“Well?” said Felix, stolidly. He really had not liked that last speech of Rose-Ann’s. If she didn’t want her nightgowns discussed in public, then why—?
“You’re really rather conventional, at the bottom of your soul, aren’t you?” Clive remarked thoughtfully.
“Of course I am. And so is everybody else. So are you, if you only knew it.”
“Then,” said Clive, coolly, “why do you marry Rose-Ann? She isn’t. It you want a conventional wife and conventional married happiness, why don’t you marry some simple little country girl, and have a houseful of babies? Why—”
There was a knock at the door.
“That’s my other witness,” said Clive, and hurried into the hall.
2
While Clive and the newcomer talked for a moment in the hall, Felix stood frowning at the fire.... Clive, he felt, was becoming rather exasperating. Really, the unquestioning enthusiasm of Mrs. Cowan was preferable to such an inappropriately critical attitude as Clive’s. There was something deliberately malicious in it. That last remark about the “simple little country girl” was an attempt to shake his faith in this marriage. It was a damned mean trick!... And then he laughed at himself. For how could Clive possibly have guessed the effect of that remark? How could he know what a crazy fool he was talking to? “A simple country girl.” How could Clive know that there lurked in the back of Felix’s mind an absurd and impossible wish—a wish, long-forgotten, except in the most senseless of idle day-dreams, which these words of Clive’s made him remember, with an inexplicable pang! A wish for precisely what he ought never to have—. Marriage with the girl of that foolish day-dream would be, for such a person as himself, the most fantastic of tragedies: and it was doubtless its very impossibility that had made him conceive it as a romantic ideal. And that houseful of babies—for they too were a part of that foolish day-dream of his—why, that was madness. In actuality, he would have fled from the prospect of such a marriage. He really wanted—what he had so miraculously found in Rose-Ann: a companionship in the adventure and beauty of life.... And in an hour or two his choice would be confirmed—irrevocably. Marriage was just that—a definite decision among tangled and contradictory wishes....

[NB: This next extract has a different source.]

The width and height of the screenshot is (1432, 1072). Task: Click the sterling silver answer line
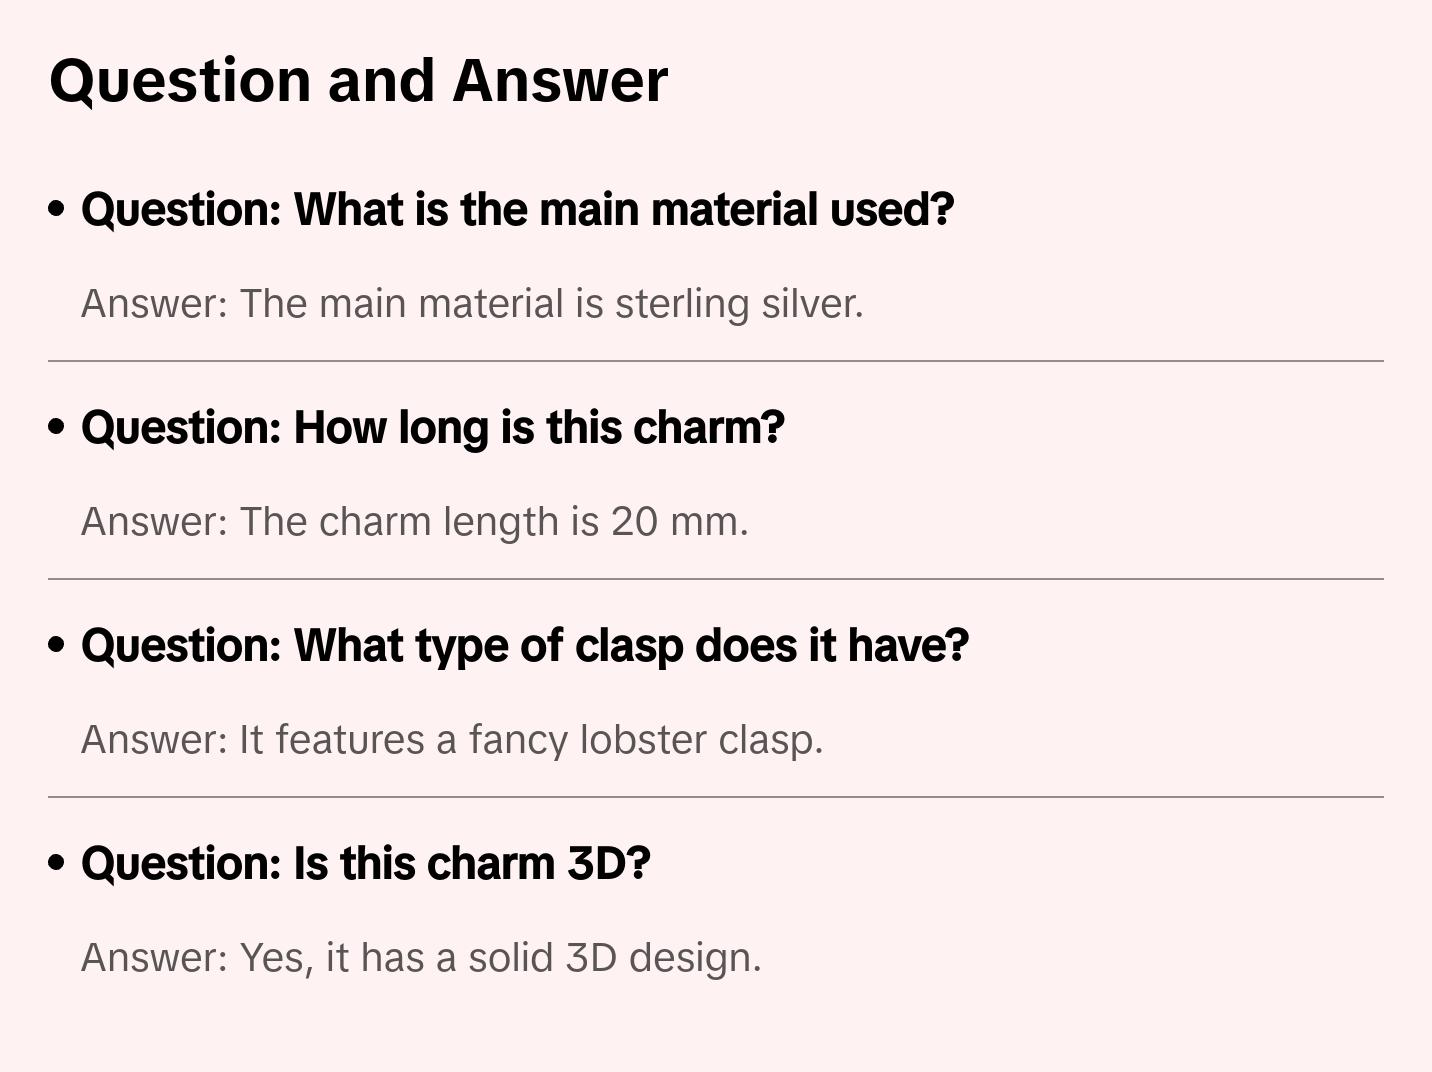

He turned to face the girl whom Clive had led into the room. For an instant he was startled as by an apparition. Perhaps it was the effect of Clive’s words—this young woman seemed the very creature of his day-dreaming wish. Young, hardly more than nineteen, of slight but robust figure, with soft brown hair, dark quiet eyes and a serene mouth, she brought with her the fragrance of that fantasy which had only a moment ago disquieted him. She had a bundle in her arms, and for an instant the illusion was breathlessly complete—she was Rose-Ann’s phantom rival come to him in visible sweet flesh, bearing his baby at her bosom.
“The bridegroom!” Clive was saying. “The witness!—Miss Phyllis Nelson, Mr. Felix Fay.”